During sentencing, the government asked the district court to calculate loss pursuant to application note 8(d) of U.S.S.G. § 2F1.1, which dealt with "Diversion of Government Program Benefits.” Nastasi, 2002 WL 1267995, at *2. The defendants, however claimed that such a calculation would be inappropriate under the circumstances. Id. at *3. They asserted that because the Nastasi Companies actually provided services to "individuals qualified for Medicare or Medicaid benefits,” no loss had occurred to Medicare. Id. The district court and the appellate court rejected the defendants’ arguments, noting that "the 'intended recipients’ of those benefits are not, as the defendants argue, individuals qualified for Medicare or Medicaid, but instead are entities qualified to participate in, and receive reimbursement from those programs.” Id. The Nastasi court explained that, "[bjecause the Nastasi Companies should have been excluded from participation in the Medicare and Medicaid programs, they were not 'intended recipients’ under the programs, and thus the ‘benefits’ of those programs were 'diverted.’ ” Id. Similarly, in Triana’s case, because he, and by association, Footcare, should have been excluded from participation in Medicare and Medicaid for eight years, regardless of whether Footcare podiatrists had provided proper treatment to qualified elderly Medicare patients, he had improperly diverted over $1.7 million in benefits to Foot-care.

. In cases receiving "preserved error” review, a reviewing court looks at the case de novo to determine whether there is error. If error is found, it is generally subject to a "harmless error” analysis. See FED. R. CRIM. P. 52(a).

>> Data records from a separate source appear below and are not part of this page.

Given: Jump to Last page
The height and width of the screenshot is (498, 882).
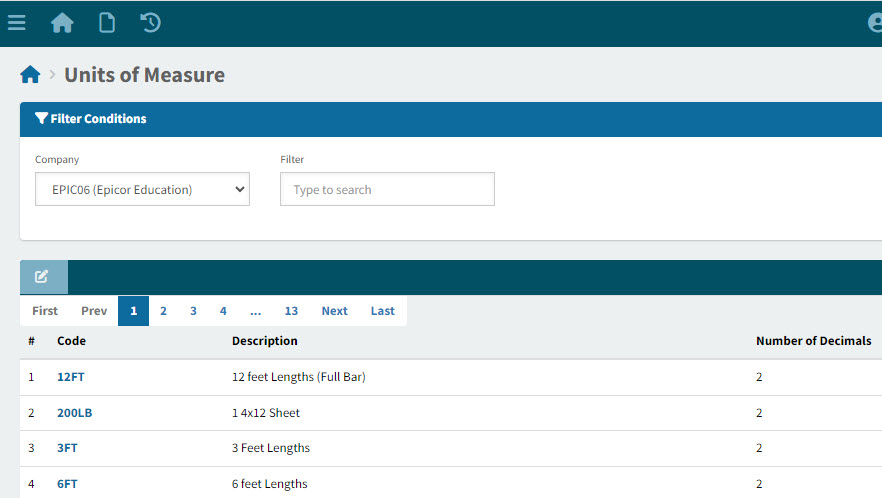Looking at the screenshot, I should tap(382, 311).
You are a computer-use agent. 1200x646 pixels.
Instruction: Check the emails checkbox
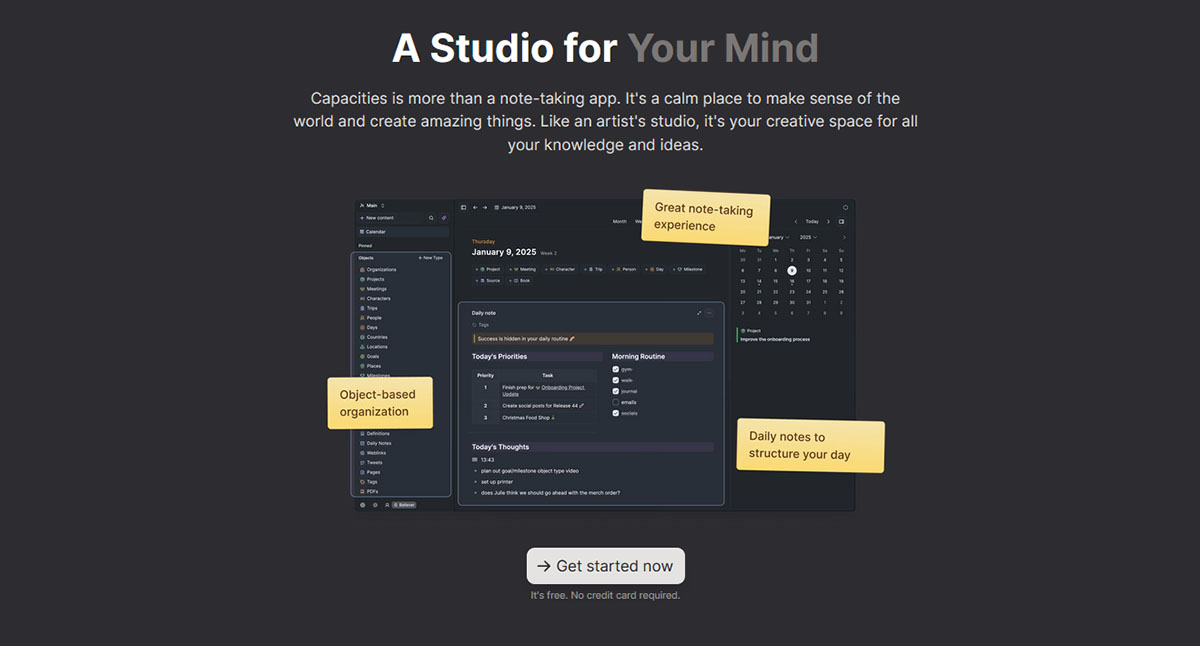(616, 402)
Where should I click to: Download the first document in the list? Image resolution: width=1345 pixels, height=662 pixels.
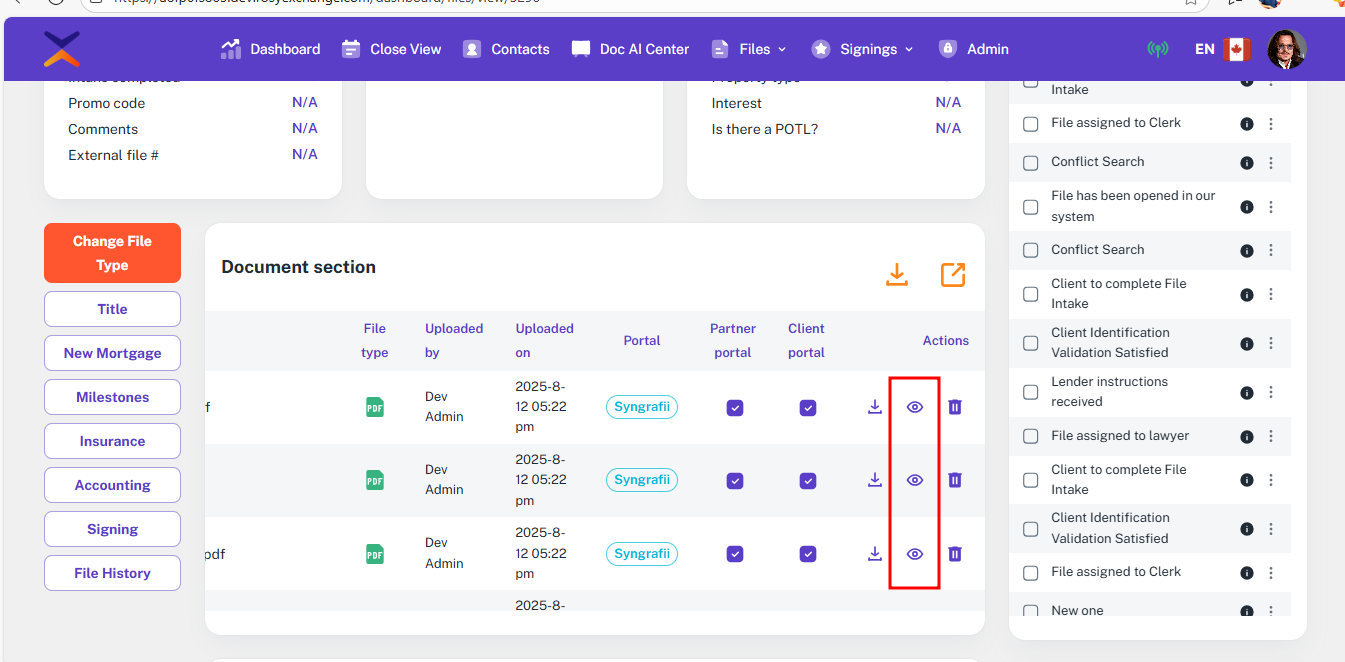875,407
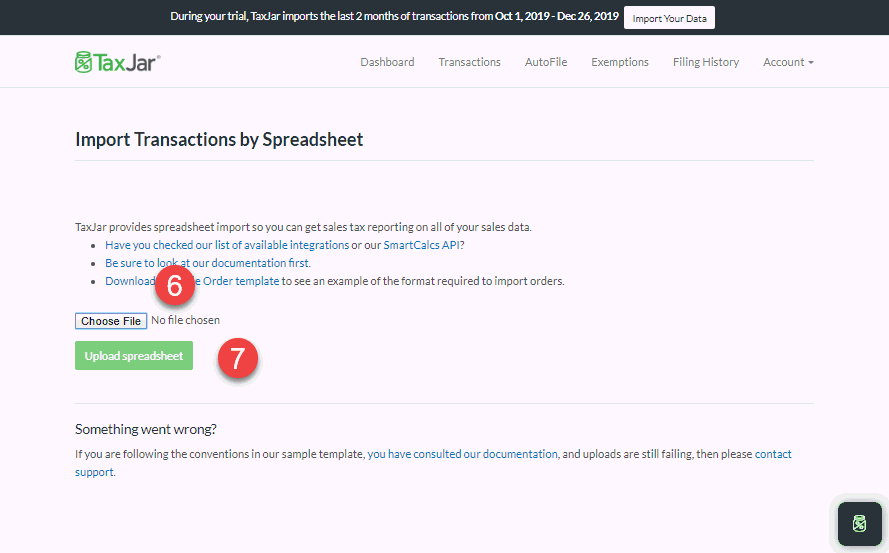Download the Order template link
889x553 pixels.
point(243,281)
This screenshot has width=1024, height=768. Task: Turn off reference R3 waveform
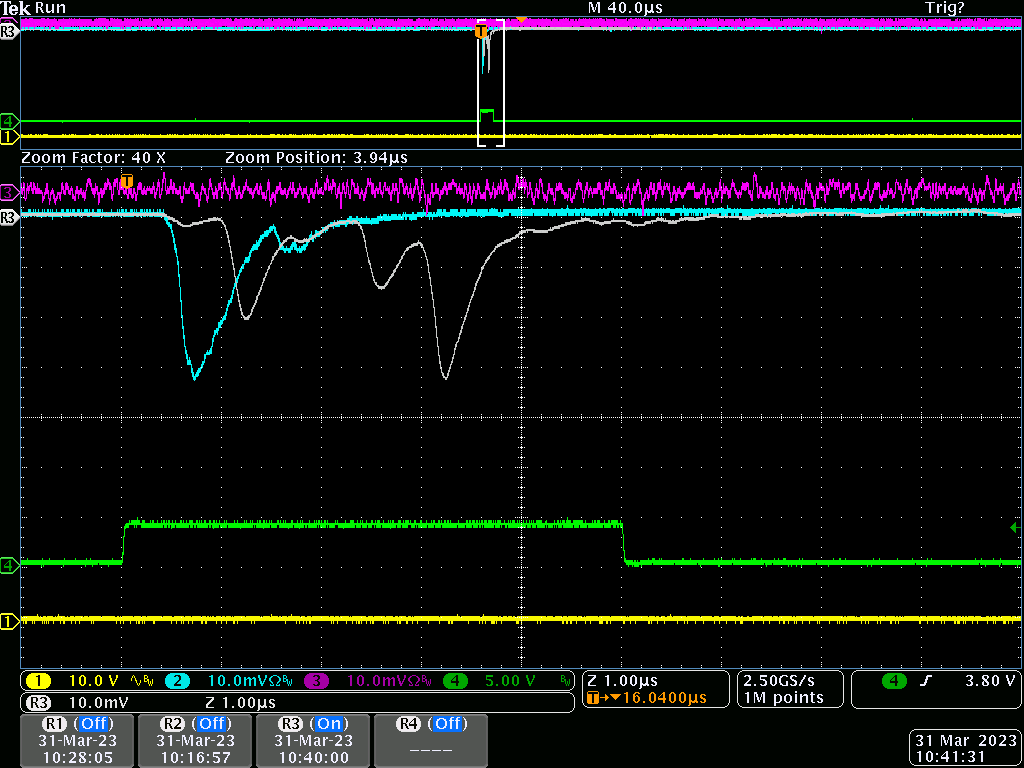(313, 740)
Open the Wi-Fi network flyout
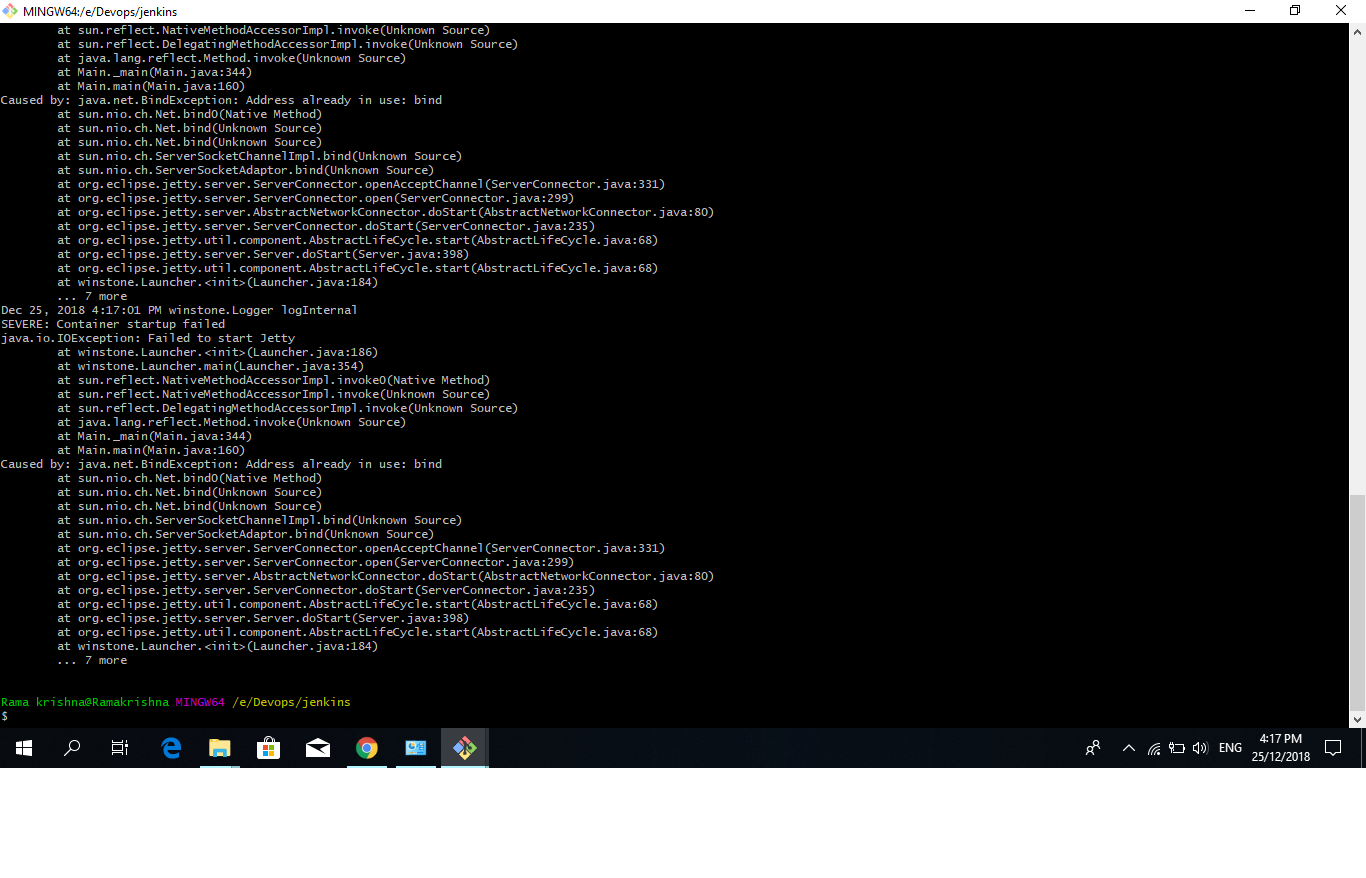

. "[Bjefore an appellate court can correct an error not raised at trial, there must be (1) an *324error, (2) that is plain, and (3) that affects substantial rights. If all three conditions are met, an appellate court may then exercise its discretion to notice a forfeited error, but only if (4) the error seriously affects the fairness, integrity, or public reputation of judicial proceedings.” Johnson v. United States, 520 U.S. 461, 117 S.Ct. 1544, 137 L.Ed.2d 718 (1997); see FED. R. CRIM. P. 52(b)

. As in this case, in U.S. v. Nanez, 168 Fed.Appx. 72, 79 (6th Cir.2006), the parties disputed whether the Court should apply a "preserved error” or "plain error” standard of review. Because the Court found it appropriate to vacate defendant’s sentence even under the more stringent plain error review, it did not address the issue of whether defendant's sentencing objections preserved his Sixth Amendment claim. Id. at 79, n. 3.

. Fed.R.Crim.P. 52(a) reads: "Any error, defect, irregularity or variance which does not affect substantial rights shall be disregarded.” (emphasis added).